Albert Camus est l’objet d’un dévouement tout particulier de la part de Blanche Knopf qui use de son entregent pour lever les réticences internes : L’Étranger paraît en 1946 (The Stranger) et La Peste en 1948 (The Plague), tous deux traduit par Stuart Gilbert (le traducteur de Tocqueville, Malraux et Sartre, entre autres, qui collabora aussi à la traduction d'Ulysse de James Joyce). Puis Blanche Knopf déploie son influence pour faire connaître Camus et promouvoir son œuvre auprès de l’Académie suédoise. Elle obtient gain de cause, pose à ses côtés à Stockholm lorsqu’il reçoit le Prix Nobel de littérature en 1957 et contribue ainsi à transformer l’auteur français en une figure internationale.

**Données enregistrées:**

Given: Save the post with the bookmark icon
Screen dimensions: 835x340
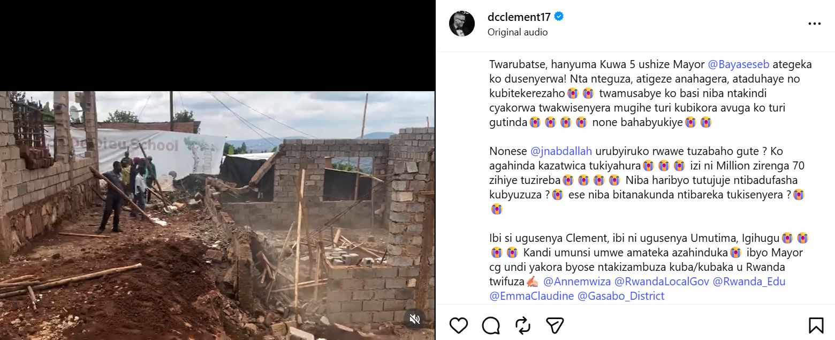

**Énoncé 1:** D'après le texte sur Blanche Knopf et Albert Camus, qui a traduit L'Étranger et La Peste en anglais ?
**Énoncé 2:** Traduisez en anglais la phrase suivante du texte sur Blanche Knopf et Albert Camus : « Puis Blanche Knopf déploie son influence pour faire connaître Camus et promouvoir son œuvre auprès de l’Académie suédoise. »
**Énoncé 3:** Selon le texte sur Blanche Knopf et Albert Camus, de quelle manière Blanche Knopf a-t-elle contribué à faire de Camus une figure internationale ? Répondez en une à trois phrases.

**Réponse complète 1:** Stuart Gilbert.

**Réponse complète 2:** Then Blanche Knopf uses her influence to make Camus known and to promote his work to the Swedish Academy.

**Réponse complète 3:** Elle a usé de son influence pour faire connaître Camus et promouvoir son œuvre auprès de l’Académie suédoise. Elle a obtenu gain de cause, puis a posé à ses côtés à Stockholm lorsqu’il a reçu le prix Nobel de littérature en 1957.